Myanmar’s state counsellor Aung San Suu Kyi arrives in Singapore today (Nov 30) for a three-day official visit at the invitation of Prime Minister Lee Hsien Loong.
Myanmar’s state counsellor Aung San Suu Kyi arrives in Singapore today (Nov 30) for a three-day official visit at the invitation of Prime Minister Lee Hsien Loong. PHOTO: REUTERS

Good morning! Morning Minutes is a round-up of stories that will break on Wednesday (Nov 30) and which we think you'd be interested in.

It appears on weekdays, available by 7am. 

AUNG SAN SUU KYI IN SINGAPORE

Myanmar’s state counsellor Aung San Suu Kyi arrives in Singapore today for a three-day official visit at the invitation of Prime Minister Lee Hsien Loong.

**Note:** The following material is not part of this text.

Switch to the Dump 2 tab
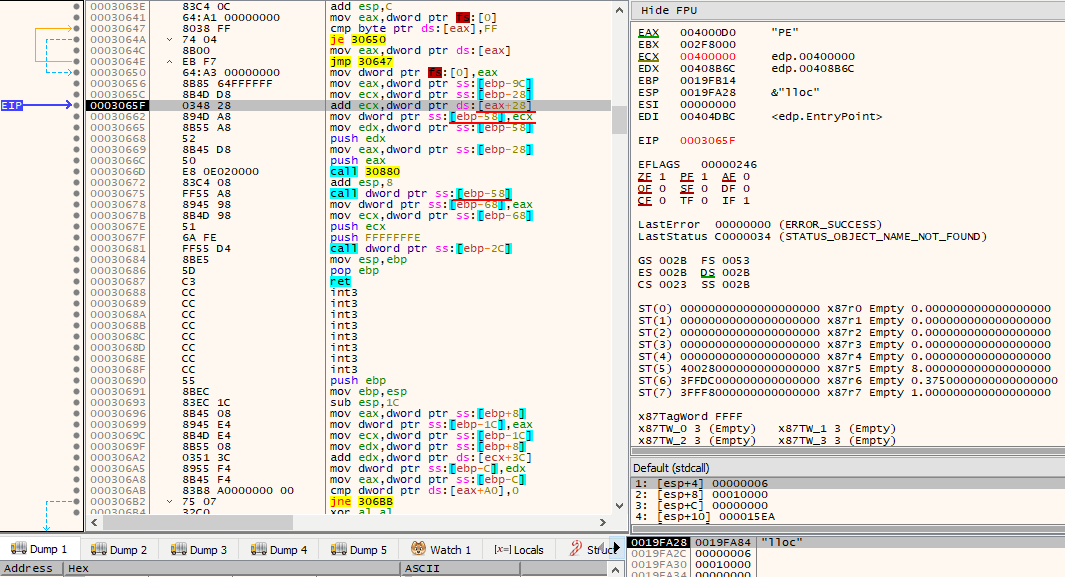Viewport: 1065px width, 577px height. pyautogui.click(x=119, y=549)
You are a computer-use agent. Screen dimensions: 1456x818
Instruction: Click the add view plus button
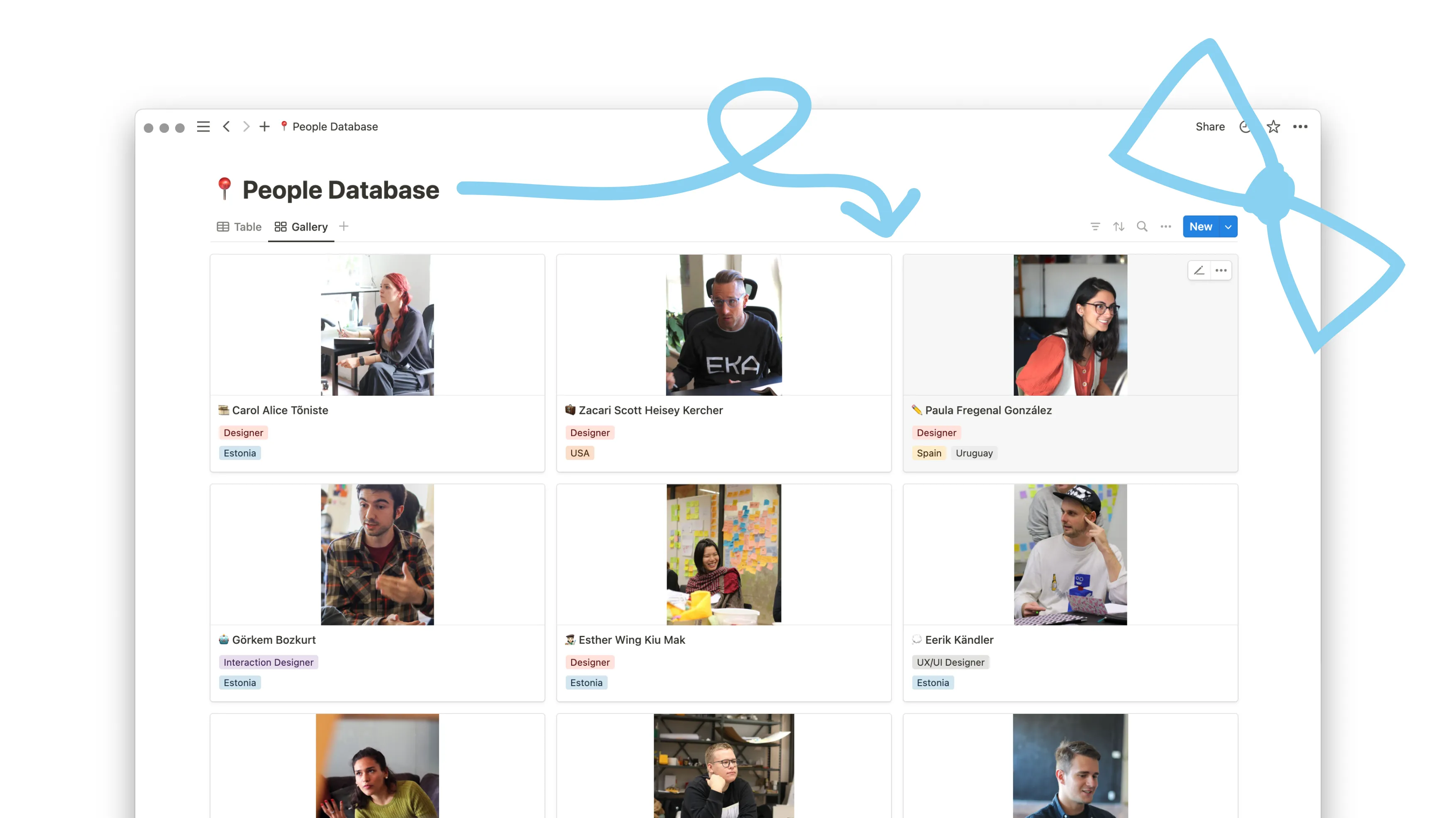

Her visit takes place during the 50th anniversary of the establishment of diplomatic ties between Singapore and Myanmar. The trip comes amid growing cooperation between the two countries.

UN TO VOTE ON NORTH KOREA SANCTIONS


The United Nations Security Council is set to vote on Wednesday (Nov 30, Singapore time) on new sanctions against North Korea for its fifth and largest nuclear test. PHOTO: AFP

The United Nations Security Council is set to vote early today (US time) on new sanctions against North Korea for its fifth and largest nuclear test.

Diplomats said the council’s five veto-wielding powers – the United States, China, Britain, Russia and France – have agreed to new measures that largely target Pyongyang’s coal export earnings, Reuters reported.

North Korea has been under UN sanctions since 2006 over its nuclear and missile tests.

OPEC MINISTERS MEETING TO STRIKE DEAL  


Ministers from the Organisation of Petroleum Exporting Countries will meet in Vienna on Wednesday (Nov 30) to strike a deal to curb production in an effort to stabilise crude oil prices. PHOTO: REUTERS 

Ministers from the Organisation of Petroleum Exporting Countries (Opec) will meet in Vienna today to strike a deal to curb production in an effort to stabilise crude oil prices.

Market watchers are divided over whether an agreement will be reached. Without an Opec cut, the oil market will likely remain in surplus next year, which could cause prices to fall further.